Dieses Buch erzählt die Geschichten von acht „Berufsverbrecherinnen“ – vorbestrafte Abtreiberinnen und Diebinnen aus Österreich, die ins Frauen-KZ Ravensbrück deportiert wurden. (In GID 239, Dezember 2016, S. 42)
Diese Gruppe musste in den Konzentrationslagern einen „grünen Winkel“ tragen und galt selbst unter den Überlebenden als nicht dazugehörig. Über diese Häftlingsgruppe ist bis heute fast nichts bekannt, und von den Opfern existieren keinerlei Selbstzeugnisse. Anhand von Gerichtsakten rekonstruiert Sylvia Köchl die Biografien und arbeitet ein bisher unbekanntes Kapitel der NS-Geschichte auf.
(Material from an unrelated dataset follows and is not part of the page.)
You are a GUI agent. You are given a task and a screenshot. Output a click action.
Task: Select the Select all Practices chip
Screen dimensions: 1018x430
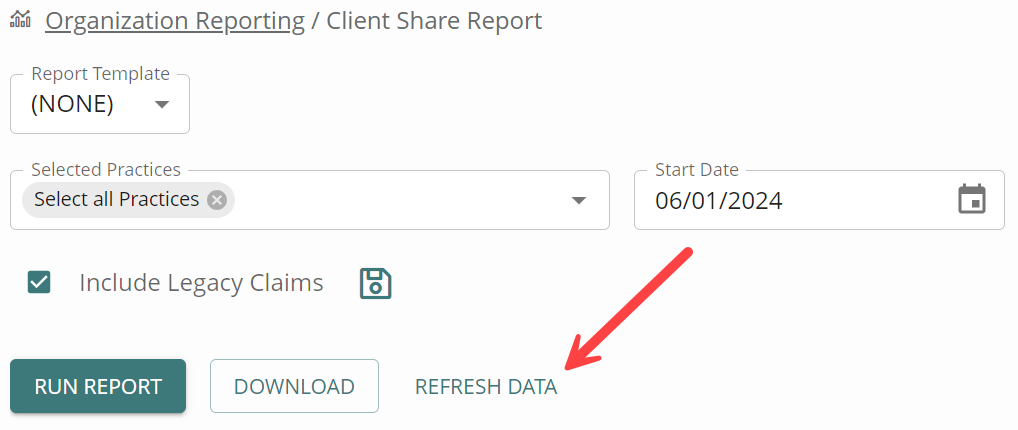(x=117, y=199)
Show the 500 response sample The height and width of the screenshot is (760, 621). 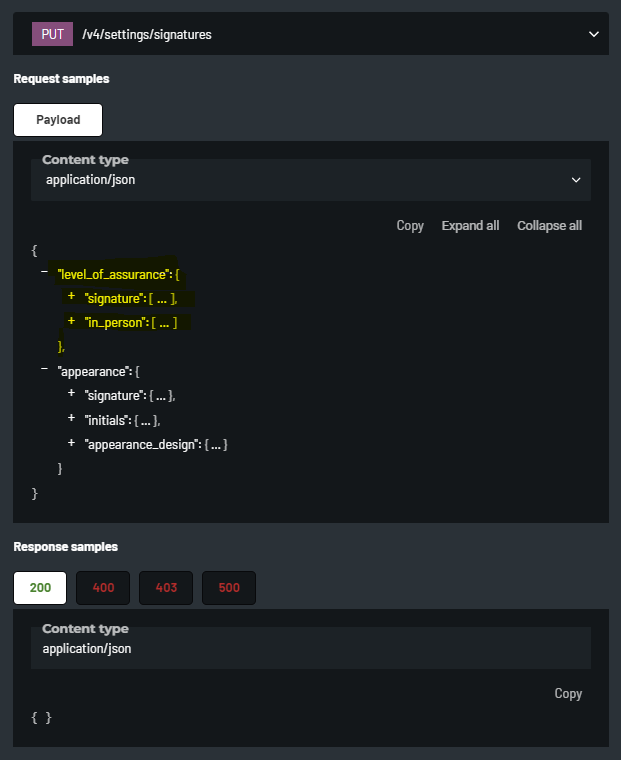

Der Skandal war nach dem 2. Weltkrieg nicht vorbei: Die „Berufsverbrecherinnen“ haben bis heute keinen Anspruch auf Opferentschädigung. Erstaunlicherweise hat sich die Autorin für eine weitgehende Anonymisierung der verfolgten Frauen und ihrer Familien entschieden. Sie begründet das mit bis heute wiederkehrenden Stigmatisierungen der Opfer und ihrer Nachkommen wenn Geschichten von Vorstrafen, Gerichtsverfahren, Gefängnisaufenthalten und KZ-Haft bekannt würden. Die negativen Beispiele, die sie dafür anführt, stammen jedoch aus Mitte beziehungsweise Ende der 1990er Jahre. Interessant wäre es, diese sicherlich berechtigten Überlegungen mit den Debatten um die Namensnennung der „Euthanasie“-Opfer zu verknüpfen, die darauf abzielen, dass es für ein würdiges Gedenken notwendig ist, die vollständigen Namen der Opfer zu nennen und sie nicht erneut zu verstecken (siehe „Beinahe vergessene Opfer“, S. 33 in diesem Heft). Ein sehr verdienstvolles Buch, das auf intensiven Recherchen beruht und hoffentlich den Grundstein zu weiterer Aufarbeitung legt.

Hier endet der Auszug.